Used to be when it first came out, Wired was a mag the best quality printing on no substance I had ever seen, really seemed like a borderline artist mag. The colors were amazing. I see now, upon looking at a recent issue, their content seems to have improved dramatically. Brian ----- Original Message ----- From: "Pete Kruckenberg" <pete@kruckenberg.com> To: <nanog@merit.edu> Sent: Thursday, November 14, 2002 9:22 AM Subject: Re: PAIX
Wired covered several of these topics in their August issue.

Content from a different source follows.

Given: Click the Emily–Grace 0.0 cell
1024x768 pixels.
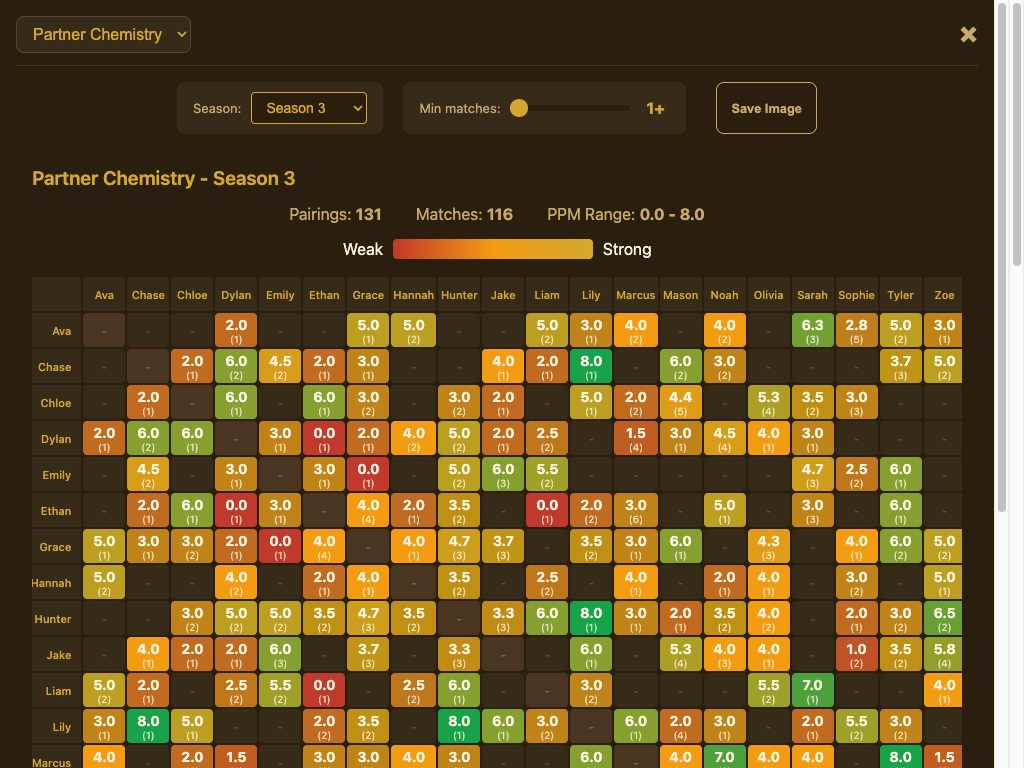Looking at the screenshot, I should pos(368,475).
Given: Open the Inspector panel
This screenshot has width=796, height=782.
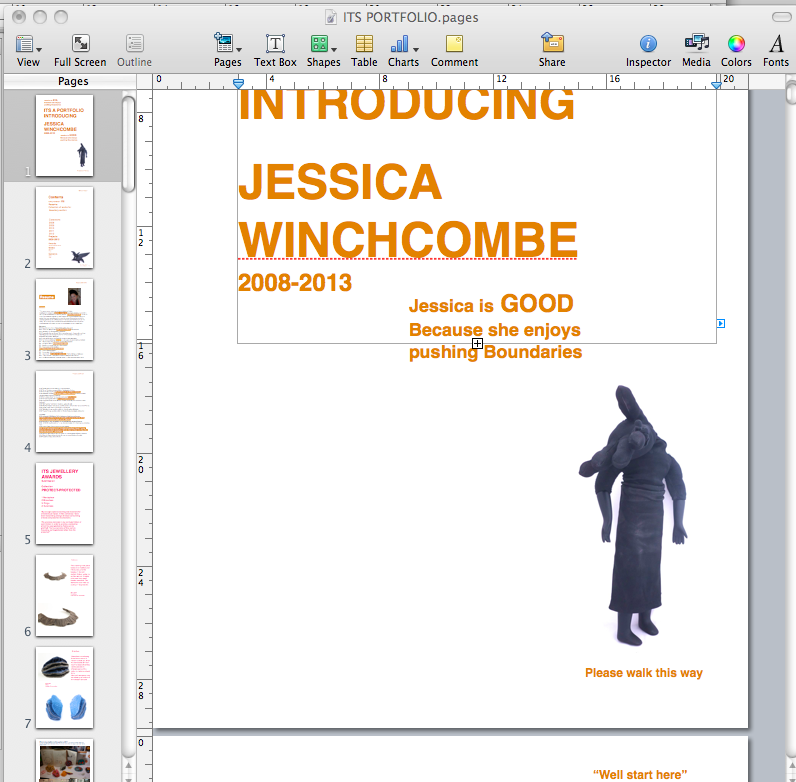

http://www.wired.com/wired/archive/10.08/korea.html
The article points out several subtle, yet fundamental, changes that happen socially and psychologically once the broadband network is available everywhere, to virtually everyone, all the time. We have yet to experience this in the US. I suspect that when it happens, it will be much different than we expect it to be, technically and otherwise.
We still have to remember that for all the hype about the Internet, the killer app is still email and instant messenging. The "killer apps" on Internet2 (video conferencing, digital libraries, media-rich collaboration), which give some indication of what the future killer app will be, seem to be equally mundane (but exciting at the same time).
Pete.
On Thu, 14 Nov 2002 fkittred@gwi.net wrote:
On Thu, 14 Nov 2002 10:22:09 -0500 David Diaz wrote:
2) There is a lack of a killer app requiring peering every 100 sq Km.
I recommend some quality time with journals covering South Korea, broadband, online gaming and video rental.